Despite a tough business climate in which manufacturers are cutting back spending, data analytics is one area where money continues to flow—in large part to keep it from bleeding out instead through equipment downtime. Manufacturing executives are increasingly recognizing the value that Big Data and the Industrial Internet of Things (IIoT) can bring to their operations, and some two-thirds of them are moving forward with investments in data analytics even as they pare back elsewhere, according to a survey commissioned by Honeywell Process Solutions (HPS).

“Executives need to keep their businesses running smoothly and safely, and they’re banking on IIoT technologies to help navigate challenges, even during cash-strapped times,” said Andrew Hird, vice president and general manager of HPS Digital Transformation.
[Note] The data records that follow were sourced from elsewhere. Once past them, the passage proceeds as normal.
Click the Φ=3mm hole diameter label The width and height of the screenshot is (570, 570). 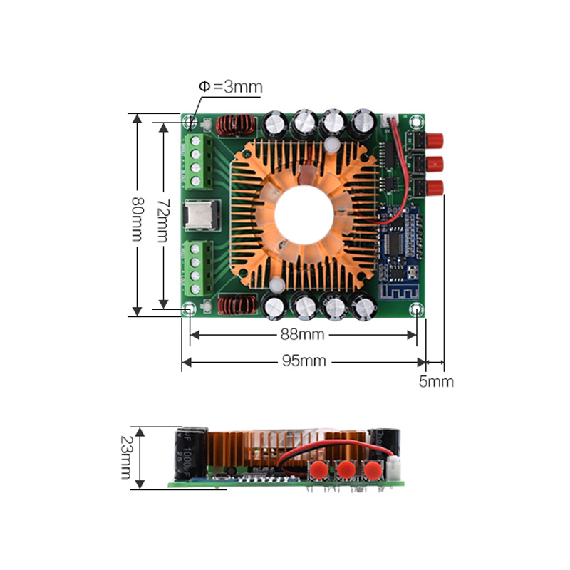coord(230,87)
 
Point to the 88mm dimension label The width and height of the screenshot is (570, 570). coord(301,334)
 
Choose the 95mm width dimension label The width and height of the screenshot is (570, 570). coord(303,361)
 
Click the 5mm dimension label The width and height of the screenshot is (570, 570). coord(435,382)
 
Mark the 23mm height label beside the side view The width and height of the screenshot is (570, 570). coord(126,457)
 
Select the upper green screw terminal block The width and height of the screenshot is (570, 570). coord(200,161)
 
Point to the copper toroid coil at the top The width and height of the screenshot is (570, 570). coord(236,126)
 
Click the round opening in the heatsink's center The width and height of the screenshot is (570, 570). coord(304,213)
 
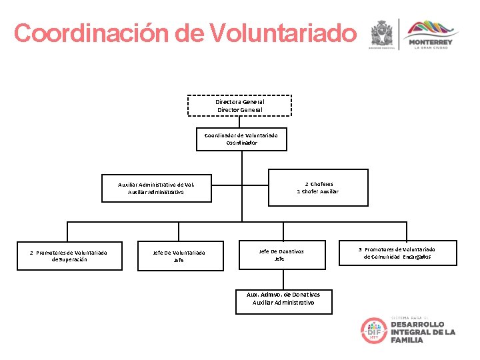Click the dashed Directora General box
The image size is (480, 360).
(239, 105)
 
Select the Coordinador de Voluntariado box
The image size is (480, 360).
(241, 139)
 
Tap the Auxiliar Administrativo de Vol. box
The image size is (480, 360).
(156, 188)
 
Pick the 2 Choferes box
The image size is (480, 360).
(318, 187)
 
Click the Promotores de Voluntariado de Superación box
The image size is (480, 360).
(69, 255)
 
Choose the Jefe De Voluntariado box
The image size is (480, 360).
(179, 256)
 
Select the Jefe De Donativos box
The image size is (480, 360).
(281, 255)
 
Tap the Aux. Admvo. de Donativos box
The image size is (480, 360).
(283, 299)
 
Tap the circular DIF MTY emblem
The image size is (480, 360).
(373, 331)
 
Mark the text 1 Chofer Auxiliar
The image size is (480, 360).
(318, 191)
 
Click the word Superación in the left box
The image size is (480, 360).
(69, 259)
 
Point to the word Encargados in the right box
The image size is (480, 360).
(417, 257)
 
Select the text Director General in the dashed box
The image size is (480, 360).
(239, 109)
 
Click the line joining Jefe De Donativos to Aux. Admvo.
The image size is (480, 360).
(281, 279)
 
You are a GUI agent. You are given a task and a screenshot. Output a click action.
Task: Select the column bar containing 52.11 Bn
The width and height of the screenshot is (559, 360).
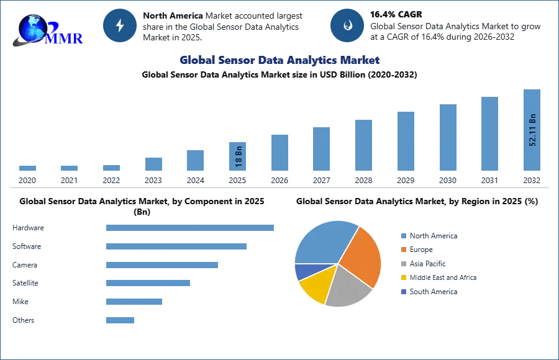(x=531, y=131)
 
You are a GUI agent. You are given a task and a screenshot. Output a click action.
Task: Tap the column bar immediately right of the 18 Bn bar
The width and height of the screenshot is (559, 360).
(x=278, y=153)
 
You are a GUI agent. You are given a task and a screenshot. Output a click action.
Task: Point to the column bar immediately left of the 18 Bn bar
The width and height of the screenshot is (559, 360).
(x=194, y=161)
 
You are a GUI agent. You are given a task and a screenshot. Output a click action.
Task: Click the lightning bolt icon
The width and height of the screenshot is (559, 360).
(x=120, y=25)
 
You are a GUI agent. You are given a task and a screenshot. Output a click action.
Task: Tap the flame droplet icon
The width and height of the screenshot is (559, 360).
(x=347, y=25)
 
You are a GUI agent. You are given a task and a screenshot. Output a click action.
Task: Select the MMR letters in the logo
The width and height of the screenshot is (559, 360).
(x=65, y=38)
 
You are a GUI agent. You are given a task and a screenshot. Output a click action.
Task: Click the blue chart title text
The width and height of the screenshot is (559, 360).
(x=280, y=60)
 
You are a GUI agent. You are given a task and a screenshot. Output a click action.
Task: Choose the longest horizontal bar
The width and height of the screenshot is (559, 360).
(x=191, y=228)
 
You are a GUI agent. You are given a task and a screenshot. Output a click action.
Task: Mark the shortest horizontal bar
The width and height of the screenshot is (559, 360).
(x=119, y=320)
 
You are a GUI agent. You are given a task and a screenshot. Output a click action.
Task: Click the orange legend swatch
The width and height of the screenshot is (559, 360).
(x=403, y=250)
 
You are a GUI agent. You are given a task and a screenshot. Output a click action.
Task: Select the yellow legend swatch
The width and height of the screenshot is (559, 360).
(x=403, y=278)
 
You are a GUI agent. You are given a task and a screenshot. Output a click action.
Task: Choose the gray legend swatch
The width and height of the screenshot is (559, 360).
(x=403, y=264)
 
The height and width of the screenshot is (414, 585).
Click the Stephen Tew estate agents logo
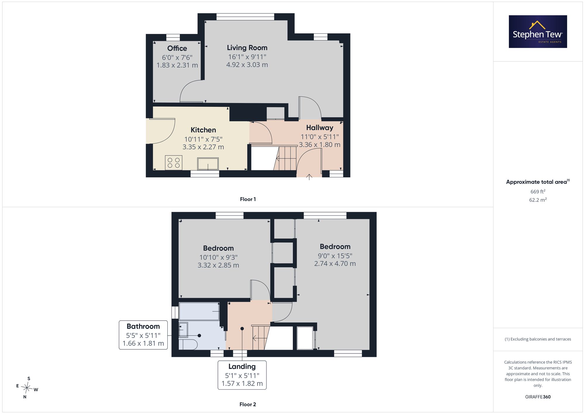click(538, 32)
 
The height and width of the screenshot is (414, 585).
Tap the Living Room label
click(247, 48)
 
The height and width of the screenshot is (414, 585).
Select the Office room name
click(177, 48)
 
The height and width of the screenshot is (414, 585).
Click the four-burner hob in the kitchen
click(173, 163)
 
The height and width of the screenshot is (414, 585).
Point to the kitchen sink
click(208, 164)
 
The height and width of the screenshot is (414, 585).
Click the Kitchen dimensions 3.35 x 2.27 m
click(203, 147)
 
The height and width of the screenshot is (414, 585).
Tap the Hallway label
click(320, 128)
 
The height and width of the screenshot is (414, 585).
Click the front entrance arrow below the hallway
click(309, 177)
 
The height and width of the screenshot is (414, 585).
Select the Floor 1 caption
click(248, 199)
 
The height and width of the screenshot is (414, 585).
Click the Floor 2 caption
click(248, 404)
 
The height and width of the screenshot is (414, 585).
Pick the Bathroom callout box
click(143, 335)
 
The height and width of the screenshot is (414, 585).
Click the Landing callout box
click(242, 375)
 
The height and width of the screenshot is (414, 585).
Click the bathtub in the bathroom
click(199, 311)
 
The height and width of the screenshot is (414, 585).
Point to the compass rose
click(27, 388)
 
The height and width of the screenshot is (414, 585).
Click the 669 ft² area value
click(538, 192)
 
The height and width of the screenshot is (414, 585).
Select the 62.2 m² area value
click(538, 200)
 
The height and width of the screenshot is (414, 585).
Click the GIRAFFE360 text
click(538, 397)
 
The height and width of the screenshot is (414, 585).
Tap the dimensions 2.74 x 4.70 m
click(335, 264)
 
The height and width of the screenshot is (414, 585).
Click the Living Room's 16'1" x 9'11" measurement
click(247, 57)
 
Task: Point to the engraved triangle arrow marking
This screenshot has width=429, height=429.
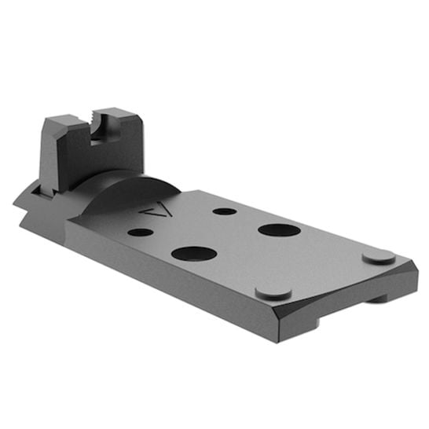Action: [153, 208]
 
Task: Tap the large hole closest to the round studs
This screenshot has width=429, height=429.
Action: [277, 231]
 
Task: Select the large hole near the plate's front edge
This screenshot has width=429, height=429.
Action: [193, 254]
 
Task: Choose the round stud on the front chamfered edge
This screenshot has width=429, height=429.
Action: [273, 292]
For the more than 200 North American manufacturing executives surveyed recently by KRC Research, unscheduled downtime was ranked as the top threat to maximizing revenue, with equipment breakdowns also ranking high on the list. And yet they’re feeling the pressure to push their equipment to their limits despite that threat.
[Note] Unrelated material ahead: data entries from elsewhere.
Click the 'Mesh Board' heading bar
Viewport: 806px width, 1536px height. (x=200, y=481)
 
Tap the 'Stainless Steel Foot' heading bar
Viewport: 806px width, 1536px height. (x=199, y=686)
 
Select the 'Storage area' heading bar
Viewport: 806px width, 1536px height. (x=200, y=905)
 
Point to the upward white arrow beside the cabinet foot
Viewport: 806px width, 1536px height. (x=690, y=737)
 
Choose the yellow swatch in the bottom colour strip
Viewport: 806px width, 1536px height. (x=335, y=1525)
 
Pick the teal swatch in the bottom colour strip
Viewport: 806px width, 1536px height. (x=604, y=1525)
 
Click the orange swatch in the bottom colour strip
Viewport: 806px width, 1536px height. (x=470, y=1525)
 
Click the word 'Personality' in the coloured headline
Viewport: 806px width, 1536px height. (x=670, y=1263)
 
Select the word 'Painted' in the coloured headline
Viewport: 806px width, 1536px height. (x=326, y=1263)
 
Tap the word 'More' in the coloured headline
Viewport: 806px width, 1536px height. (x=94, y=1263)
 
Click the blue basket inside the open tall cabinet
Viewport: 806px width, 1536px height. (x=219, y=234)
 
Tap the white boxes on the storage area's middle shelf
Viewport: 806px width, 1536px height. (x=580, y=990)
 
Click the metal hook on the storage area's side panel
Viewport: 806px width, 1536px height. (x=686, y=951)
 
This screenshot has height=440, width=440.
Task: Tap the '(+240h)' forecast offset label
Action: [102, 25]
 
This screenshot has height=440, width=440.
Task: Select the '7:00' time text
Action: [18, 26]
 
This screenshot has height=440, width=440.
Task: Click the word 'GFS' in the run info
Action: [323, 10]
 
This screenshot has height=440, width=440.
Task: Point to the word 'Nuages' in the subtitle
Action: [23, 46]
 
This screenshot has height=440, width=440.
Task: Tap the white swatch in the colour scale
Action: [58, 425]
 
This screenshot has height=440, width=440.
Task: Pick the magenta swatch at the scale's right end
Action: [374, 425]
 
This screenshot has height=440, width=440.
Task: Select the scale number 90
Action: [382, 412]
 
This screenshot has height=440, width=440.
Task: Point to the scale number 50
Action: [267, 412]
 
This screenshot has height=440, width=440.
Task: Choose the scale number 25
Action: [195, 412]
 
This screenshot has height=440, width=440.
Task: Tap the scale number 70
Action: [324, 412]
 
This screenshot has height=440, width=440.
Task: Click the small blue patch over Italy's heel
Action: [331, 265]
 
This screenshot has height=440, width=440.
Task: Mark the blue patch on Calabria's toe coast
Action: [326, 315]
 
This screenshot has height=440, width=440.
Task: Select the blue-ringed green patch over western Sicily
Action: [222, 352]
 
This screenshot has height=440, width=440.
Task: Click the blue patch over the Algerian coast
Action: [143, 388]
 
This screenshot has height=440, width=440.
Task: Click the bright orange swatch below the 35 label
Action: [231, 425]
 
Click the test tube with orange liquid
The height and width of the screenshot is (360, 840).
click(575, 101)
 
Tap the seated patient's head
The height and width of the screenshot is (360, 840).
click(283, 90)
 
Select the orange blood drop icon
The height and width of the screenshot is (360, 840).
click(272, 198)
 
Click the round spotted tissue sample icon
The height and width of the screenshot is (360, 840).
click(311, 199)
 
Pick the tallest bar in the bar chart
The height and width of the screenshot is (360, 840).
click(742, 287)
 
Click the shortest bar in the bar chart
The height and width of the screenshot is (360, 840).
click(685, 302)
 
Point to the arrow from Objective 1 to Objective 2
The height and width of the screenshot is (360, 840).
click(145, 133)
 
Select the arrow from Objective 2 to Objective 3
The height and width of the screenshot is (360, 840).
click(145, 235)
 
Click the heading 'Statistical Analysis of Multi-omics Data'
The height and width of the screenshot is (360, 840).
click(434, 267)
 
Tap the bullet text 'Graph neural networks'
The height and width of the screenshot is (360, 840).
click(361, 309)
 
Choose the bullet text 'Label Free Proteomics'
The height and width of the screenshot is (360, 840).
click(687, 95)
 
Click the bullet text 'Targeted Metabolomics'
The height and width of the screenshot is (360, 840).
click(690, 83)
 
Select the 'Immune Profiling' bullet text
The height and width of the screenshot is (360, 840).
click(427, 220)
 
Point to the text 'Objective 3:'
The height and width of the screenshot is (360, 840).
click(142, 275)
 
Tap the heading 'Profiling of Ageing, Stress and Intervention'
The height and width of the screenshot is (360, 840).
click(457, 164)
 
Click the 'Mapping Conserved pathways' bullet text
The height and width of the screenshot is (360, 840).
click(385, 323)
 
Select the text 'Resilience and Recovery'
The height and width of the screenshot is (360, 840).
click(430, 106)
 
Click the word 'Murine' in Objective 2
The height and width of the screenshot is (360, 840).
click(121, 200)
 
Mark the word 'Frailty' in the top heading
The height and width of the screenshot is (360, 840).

Almost half (42 percent) of respondents admitted to running their equipment harder than they should. And they’re paying the price: 71 percent have experienced equipment breakdowns at least occasionally, and 64 percent said the same for unscheduled downtime.

“Running plant equipment harder than appropriate presents a host of issues ranging from equipment breakdowns to potential safety incidents,” Hird said. “Those issues inevitably lead to more downtime, which leads back to lost revenue. It’s easy to see how many companies feel they’re caught in a vicious cycle.”
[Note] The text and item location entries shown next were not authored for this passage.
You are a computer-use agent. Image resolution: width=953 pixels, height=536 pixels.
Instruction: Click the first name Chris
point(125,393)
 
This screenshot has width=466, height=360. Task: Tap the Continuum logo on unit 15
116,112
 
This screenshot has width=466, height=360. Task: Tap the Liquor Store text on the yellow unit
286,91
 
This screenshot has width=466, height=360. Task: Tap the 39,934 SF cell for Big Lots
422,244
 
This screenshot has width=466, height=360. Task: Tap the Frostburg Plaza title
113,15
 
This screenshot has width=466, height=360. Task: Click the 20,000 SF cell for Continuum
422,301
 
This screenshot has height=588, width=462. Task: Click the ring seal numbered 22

Thus the value seen from a data analytics program that can help manufacturers move maintenance to a more predictive regime. Most survey respondents agreed that a data analytics program could help reduce occurrences of equipment breakdowns (70 percent), unscheduled downtime (68 percent), unscheduled maintenance (64 percent) and supply chain management issues (60 percent). They also said they believe data can enable well-informed decisions in real time (63 percent), limit waste (57 percent) and predict the risk of downtime (56 percent).

“It’s easy to put that puzzle together—these executives correctly believe data analytics can help them combat the biggest threat they see to business: unscheduled downtime,” Hird said. “This is why they feel it makes sense to continue investing.”

With 68 percent of survey respondents already investing, half of them think their companies are on track with their use of data analytics and 15 percent actually think they’re ahead of the curve.

Of course, data analytics can mean different things to different people—from very simple KPI visualization to predictive maintenance and even on up to true machine learning or high-fidelity process modeling. “While most manufacturers have the ability to gather and analyze critical data from a specific plant or operating unit, many are not doing this on an enterprise level, which is really where the benefit of the IIoT is,” Hird said. “Being able to analyze a large pool of operating data across perhaps dozens or even hundreds of pieces of equipment helps companies better understand risks and proactively take action. That is where the ecosystem of OEMs, technology providers and process licensors that Honeywell is creating makes the difference. These proactive actions will help us solve manufacturing problems that were previously considered unsolvable and improve drastically in areas such as process reliability, supply chain integration and production efficiency.”

And yet not everyone is sold on the benefits of data analytics. Although the majority of survey respondents are already investing and/or planning to increase their investments in data analytics in the coming year, about a third said they are not currently investing in data analytics. Of those who have no plans to invest, 61 percent believe their organizations already have systems in place to ensure safety, yield and success; and 45 percent said their companies have seen some growth without data analytics.

In many cases, respondents either don’t fully understand the benefits of Big Data (42 percent), or they think that the benefits have been overstated (35 percent). But in other cases, they just don’t feel they have what it takes to get started—63 percent said they don’t have the resources and 39 percent said they don’t have the right staff to make the most of data analytics.

It’s not just the size of the company that might make the difference in feeling like they have a handle on data analytics. “There are a number of companies that have invested in data analytics and also hired data scientists,” Hird said. “There are many more companies that have not made those investments because of other business priorities.”

Regardless of the reasons, hurdles are not difficult to overcome, according to Hird. “The good news is that IIoT is something that doesn’t require a wholesale change—it can be phased and scaled depending on an individual company’s circumstances,” he said. “This is precisely why Honeywell says IIoT represents an evolution, not a revolution.”